I've come to realize I don't have a great deal of his music. Life's too short! Right now I have ONLY the following:

Wanderer Fantasy
Symphonies 8 & 9
Die Schone Mullerin
Winterreise.

Oh no!

Should I add the Trout? Mass in 2? The last 3 piano sonatas? Death and the Maiden? Der Doppelgänger? BTW, did this guy not have the coolest names for his works or what?


----------



## Art Rock (Nov 28, 2009)

"Swan song" is a metaphorical phrase for a final gesture, effort, or performance given just before death or retirement. The phrase refers to an ancient belief that the Mute Swan (Cygnus olor) is completely silent during its lifetime until the moment just before death, when it sings one beautiful song. The belief, now known to be incorrect, had become proverbial in Ancient Greece by the 3rd century BC, and was reiterated many times in later Western poetry and art.

(wikipedia)

Get the String quintet, an absolute chamber music masterpiece. And the Octet as well, and the late string quartets.


----------



## moody (Nov 5, 2011)

GrosseFugue said:


> There's something about Schubert!  Recently I got Winterreise! But he's the one person of whom I can't seem to find a good biography of. Can anyone recommend one?
> 
> BTW, his posthumous song-cycle: Schwanengesang -- is that where we get the expression, "Swan song" as in "This will be my swan song"?
> 
> ...


The answer to everything above is ---yes. One point, Schwanengesang is not really a song cycle, it is a bunch of spare songs tacked together by his publisher after Schubert's death.


----------



## peeyaj (Nov 17, 2010)

Hi, a Schubert enthusiast here.. I love Schubert from anything else. I love his music because he is the composer who speaks closest to my heart. Schubert's music is sublime, it is pure honesty and a testament to the fragility of human life.
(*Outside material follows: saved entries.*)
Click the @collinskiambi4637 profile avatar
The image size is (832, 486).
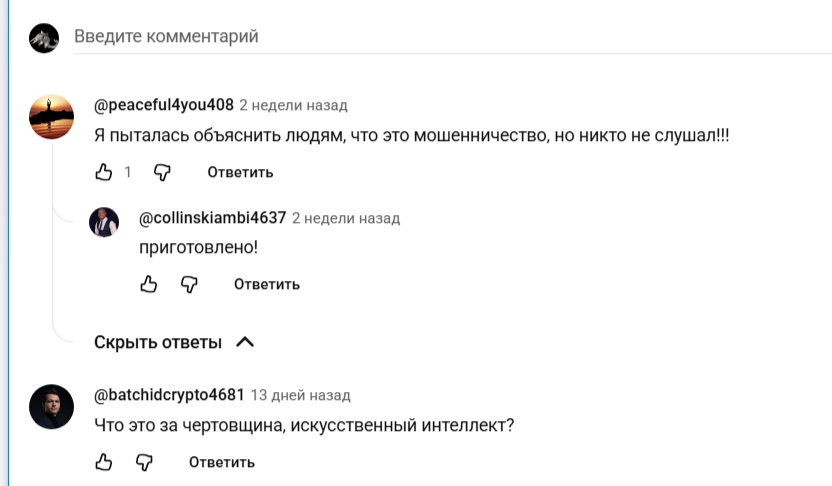pos(105,222)
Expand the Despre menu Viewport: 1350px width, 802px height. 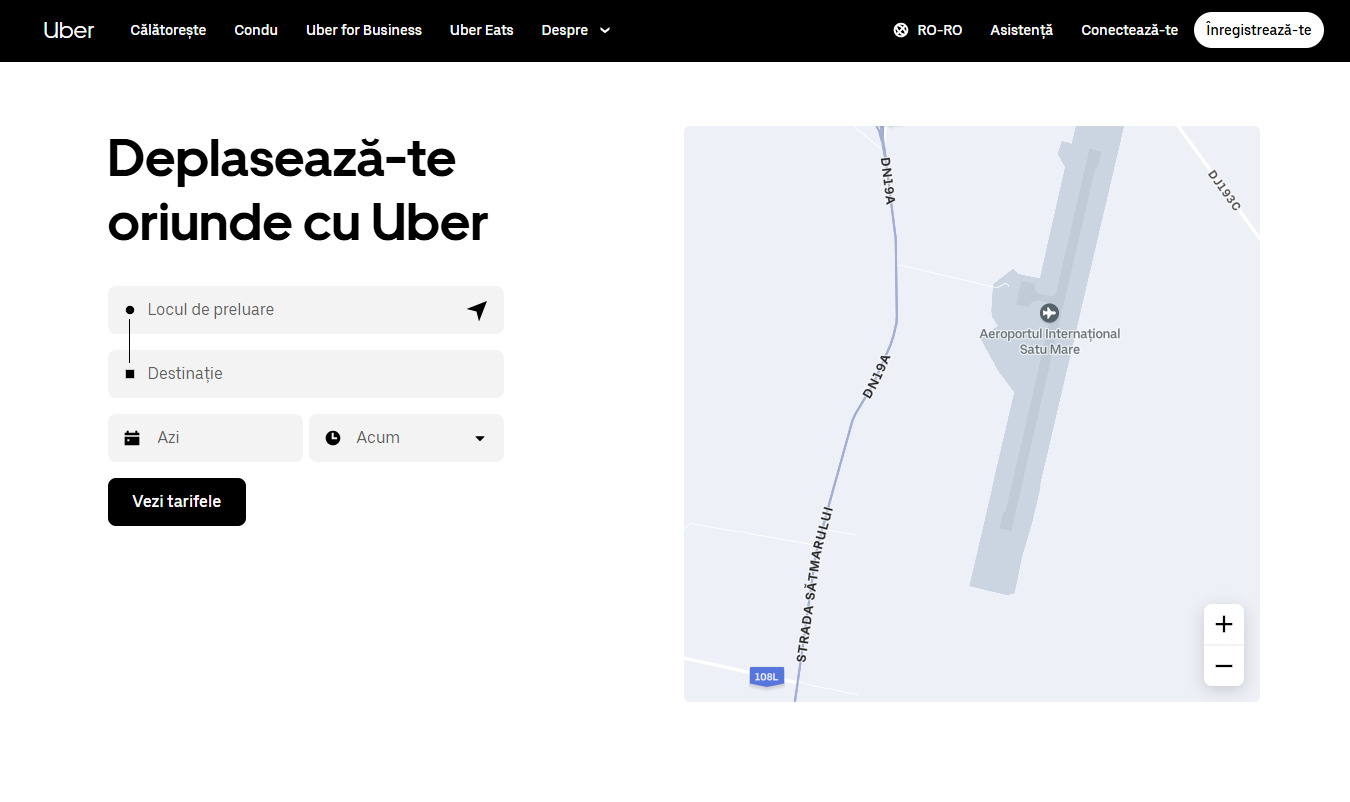[575, 30]
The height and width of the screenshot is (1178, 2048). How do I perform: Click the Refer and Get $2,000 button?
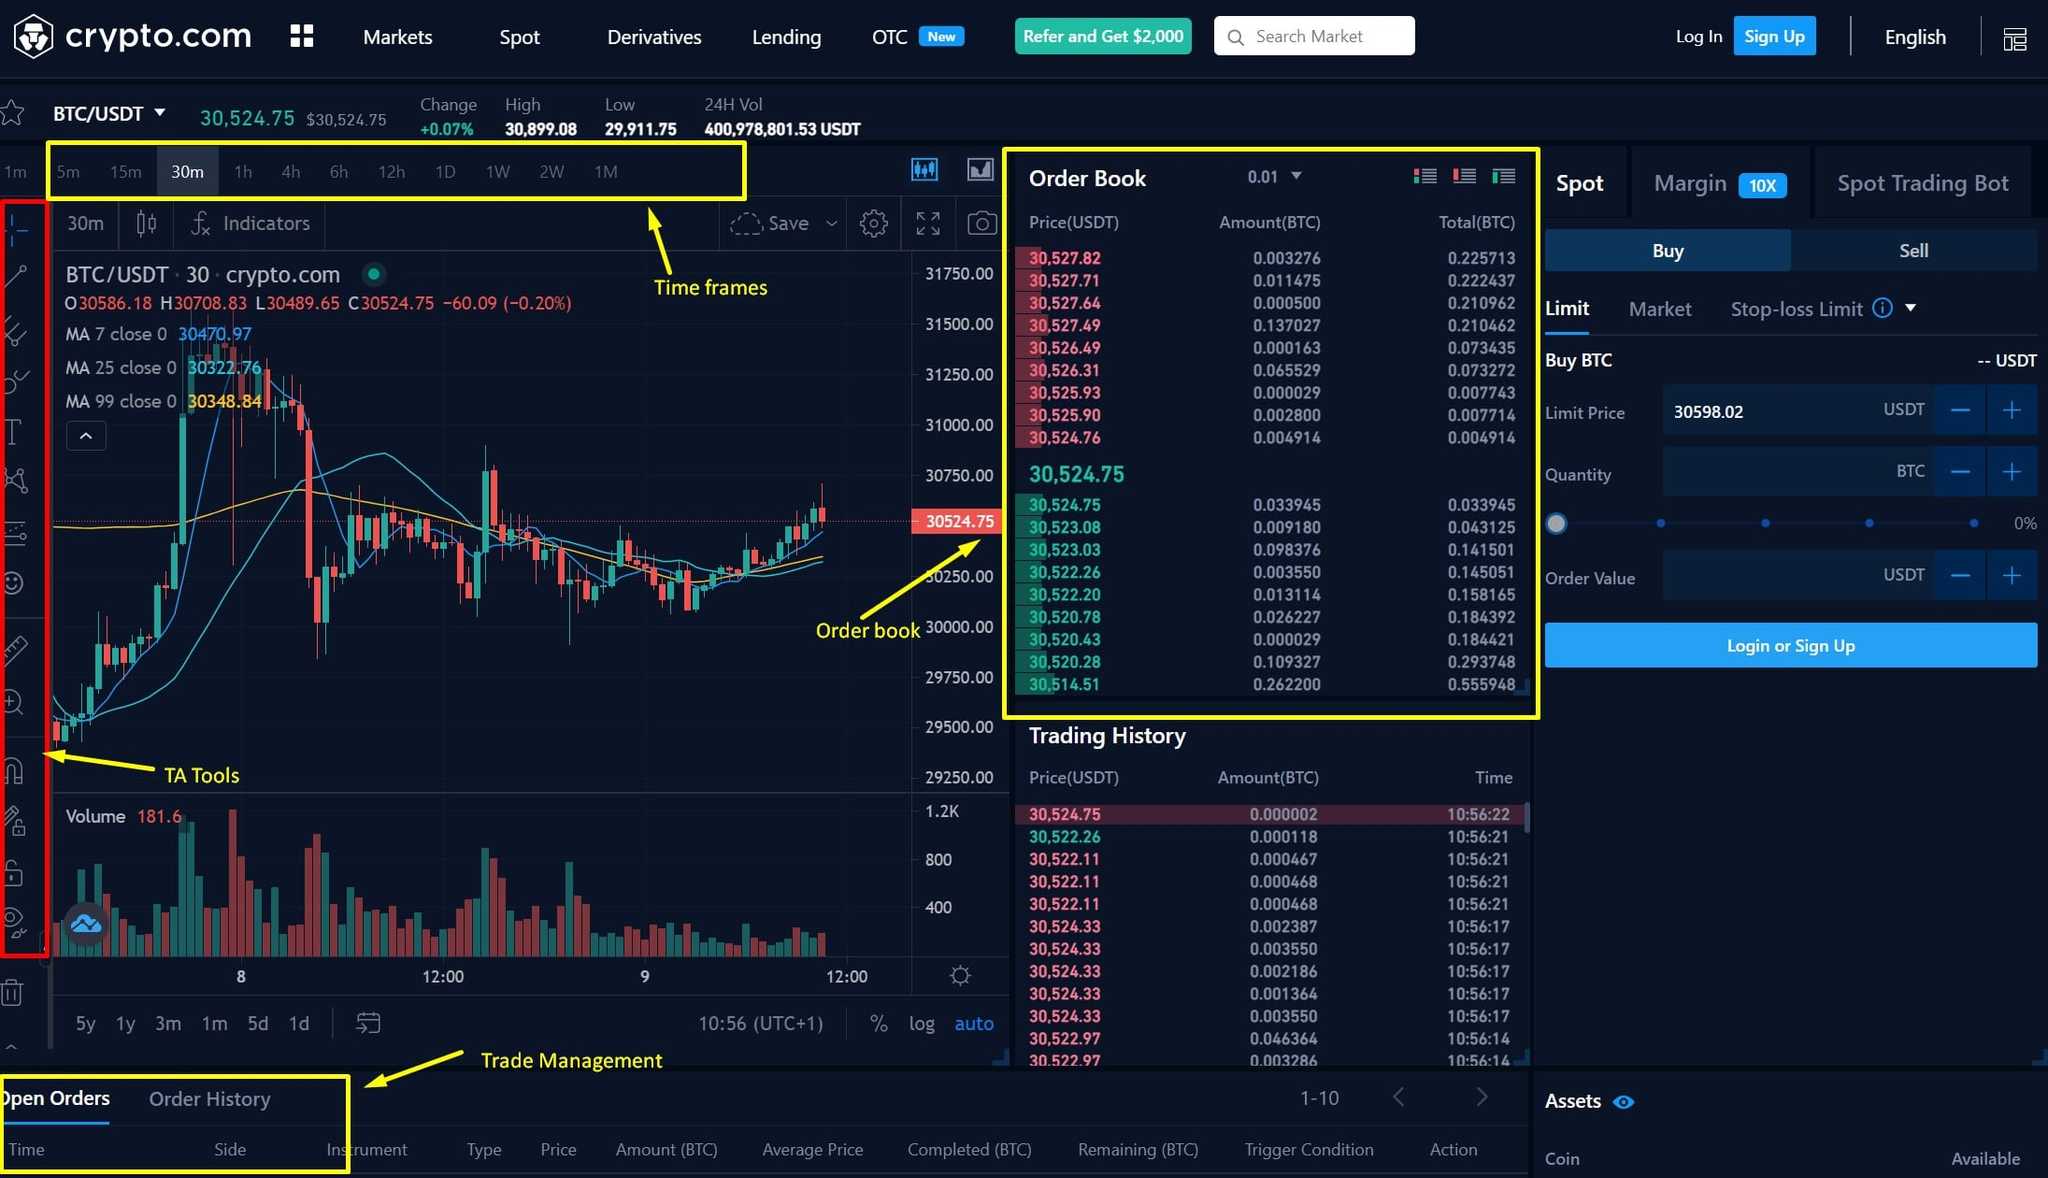[x=1101, y=37]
Here are some of my recommendations.

*Chamber music*

Schubert is one of the supreme masters of chamber music.

*1. String Quintet in C major*

-- Perhaps one of the greatest chamber music ever written, this quintet is the pinnacle of Schubert's composition. It is unearthly and gorgeously beautiful.

Here: http://www.amazon.com/Schubert-String-Quintet-D-956/dp/B0000030Q8






*2. Piano Quintet in A Major "Trout"*

-- One of the most popular chamber music compositions, the Trout quintet shows Schubert's genius in creating catchy melodies. The fourth movement is a variation in which Schubert's skill in transforming the image of the trout swimming in the water is unsurpassed. 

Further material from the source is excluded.